The Identity Crisis of Green Finance: A Hybrid Baby of Mankind’s Altruism and Egoism

Author(s)

Rashmi Patowary
Assistant professor of law at Jindal Global Law School, O.P. Jindal Global University, India

Posted

Time to read

4 Minutes

As 2015 witnessed governments across the globe acknowledging the urgency to tackle the problem of climate change, finance came to be seen as crucial in realizing the vision in the United Nations Sustainable Development Goals (UN-SDGs) and the Paris Agreement on climate change. Since then, green finance has gained leading importance amidst the policy-based discussions among international organizations and governments. Although there has been rising interest among academic researchers, there is no consensus on a definition of the term ‘green finance’, and it is far from having any conceptual clarity. However, the efforts of numerous bodies to pen their respective definition of green finance show that it is a broad phenomenon which represents a wide-ranging challenge to the traditional constructs of finance and financial law. Additionally, studies have shown that green finance is closely associated with concepts such as climate finance and sustainable finance, and organizations use these terms interchangeably. Summarily, the definitions employed especially by the International Finance Corporation (IFC), the United Nations Framework Convention on Climate Change (UNFCCC) and the G20 Green Finance Study Group characterise the internalisation of environmental externalities within the financial system in order to foster investments. This internalisation addresses concerns surrounding climate change and respects the planet’s equilibrium. One study in particular highlights that the ambiguity embedded in these definitions hampered the purpose of fostering investments that actually have the potential to provide environmental benefits. Especially the absence of a general definition of ‘green’ has been noted to be a key barrier to green investing because the scope of this definition determines the nature of assets and affects transparency. Various stakeholders (such as banks, investors, financial service providers, policy makers and regulators, academia and NGOs) are trying to describe the term, sometimes using substantially diverging approaches. Amidst this wide array of deliberations surrounding green finance, this post looks into the question of whether the conceptual murkiness of green finance is a result of its recent emergence or a continuation of a deeply discordant political context rooted in the initiatives of UNFCCC to tackle climate change. I close that, perhaps, it is a bit of both. I present my reasoning on two distinct points.

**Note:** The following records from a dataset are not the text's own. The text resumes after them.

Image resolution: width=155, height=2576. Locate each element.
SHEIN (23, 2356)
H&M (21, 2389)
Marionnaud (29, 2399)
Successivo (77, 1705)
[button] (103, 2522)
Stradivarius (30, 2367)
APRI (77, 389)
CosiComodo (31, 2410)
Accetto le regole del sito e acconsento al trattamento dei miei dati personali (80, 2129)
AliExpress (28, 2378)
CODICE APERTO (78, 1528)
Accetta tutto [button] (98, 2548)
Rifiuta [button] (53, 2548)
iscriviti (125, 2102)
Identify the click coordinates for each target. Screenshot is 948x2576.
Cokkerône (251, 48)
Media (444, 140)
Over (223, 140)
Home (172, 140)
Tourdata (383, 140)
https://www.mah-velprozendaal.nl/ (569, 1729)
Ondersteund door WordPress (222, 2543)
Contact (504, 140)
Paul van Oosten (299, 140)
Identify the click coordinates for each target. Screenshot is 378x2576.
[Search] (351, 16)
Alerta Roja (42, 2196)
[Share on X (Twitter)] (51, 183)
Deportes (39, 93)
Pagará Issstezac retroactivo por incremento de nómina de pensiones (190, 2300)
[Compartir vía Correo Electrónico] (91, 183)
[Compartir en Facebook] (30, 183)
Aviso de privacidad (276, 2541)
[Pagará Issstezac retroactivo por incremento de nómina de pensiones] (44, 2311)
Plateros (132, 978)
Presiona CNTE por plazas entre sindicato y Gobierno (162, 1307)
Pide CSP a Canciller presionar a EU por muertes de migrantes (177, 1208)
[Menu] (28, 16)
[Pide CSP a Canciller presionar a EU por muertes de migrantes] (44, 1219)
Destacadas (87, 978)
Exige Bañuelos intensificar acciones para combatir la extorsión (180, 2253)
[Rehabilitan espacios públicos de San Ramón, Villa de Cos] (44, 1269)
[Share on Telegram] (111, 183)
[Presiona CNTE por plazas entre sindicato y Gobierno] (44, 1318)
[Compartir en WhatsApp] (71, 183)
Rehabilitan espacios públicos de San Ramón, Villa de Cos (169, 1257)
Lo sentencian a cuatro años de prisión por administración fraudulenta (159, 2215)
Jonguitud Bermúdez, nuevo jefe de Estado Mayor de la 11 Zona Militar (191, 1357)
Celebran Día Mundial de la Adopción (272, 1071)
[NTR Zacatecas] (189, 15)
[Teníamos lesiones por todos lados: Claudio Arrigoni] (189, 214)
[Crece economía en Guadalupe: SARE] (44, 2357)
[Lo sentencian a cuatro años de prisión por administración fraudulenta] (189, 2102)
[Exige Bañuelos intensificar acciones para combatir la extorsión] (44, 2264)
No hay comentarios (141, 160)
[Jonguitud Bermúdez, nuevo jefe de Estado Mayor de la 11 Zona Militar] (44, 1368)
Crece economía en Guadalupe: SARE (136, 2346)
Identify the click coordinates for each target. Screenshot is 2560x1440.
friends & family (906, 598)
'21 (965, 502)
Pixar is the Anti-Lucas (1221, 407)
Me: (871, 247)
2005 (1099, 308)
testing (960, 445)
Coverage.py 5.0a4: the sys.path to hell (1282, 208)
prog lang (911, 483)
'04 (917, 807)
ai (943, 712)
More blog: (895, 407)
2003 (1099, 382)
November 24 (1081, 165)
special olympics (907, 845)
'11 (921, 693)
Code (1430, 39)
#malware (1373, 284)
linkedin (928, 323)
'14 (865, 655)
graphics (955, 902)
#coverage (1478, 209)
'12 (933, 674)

First, green finance as an idea and in practice remains immature and dubious. This is because, as a recent phenomenon, it has to balance the irreconcilable differences between the anthropocentric outlook embedded within the financial realm and ecocentric outlook propagated by environmentalists. The ‘quiet revolution’ seeking to integrate sustainable development into the fabric of the financial system is led in collaboration with market actors. This is essential; however, it is important to not lose sight of the fact that the functioning of the financial system is an economic matter. With a perspective that is dominantly shaped by the traditional constructs in economics, market players are continuously trying to manoeuvre their way around the regulatory framework. This trickles into the goals of financial regulation as well. Figuratively, the financial system understands a language different than the one used in the various international negotiations surrounding climate change and other environmental concerns. Consequently, green finance is getting lost in translation. Oren Perez aptly summaries,

To a large extent one can view the emergence and transformation of the field of green finance as the product of two conflicting narratives: neo-liberal capitalism with its emphasis on free trade, deregulation and small government and the emergence of globally oriented civic networks that highlighted the adverse social and environmental repercussions of the neo-liberal order.

(emphasis added)

Hence, one of the main problems with green regulation in the financial sector has been that financial and environmental policy approaches have often not been coordinated. A study that aimed to examine the vigorous attempts in defining "green" has noted that the advances of explaining it see green finance as a goal in itself and not as a means to a goal to tackle the growing environmental concerns. In other words, ‘green’ is defined by what is financed, such as in case of investments into green technologies or companies and not by what is achieved, eg, a specific environmental impact. Thus, there is a schism between symbolic and substantive efforts towards sustainability.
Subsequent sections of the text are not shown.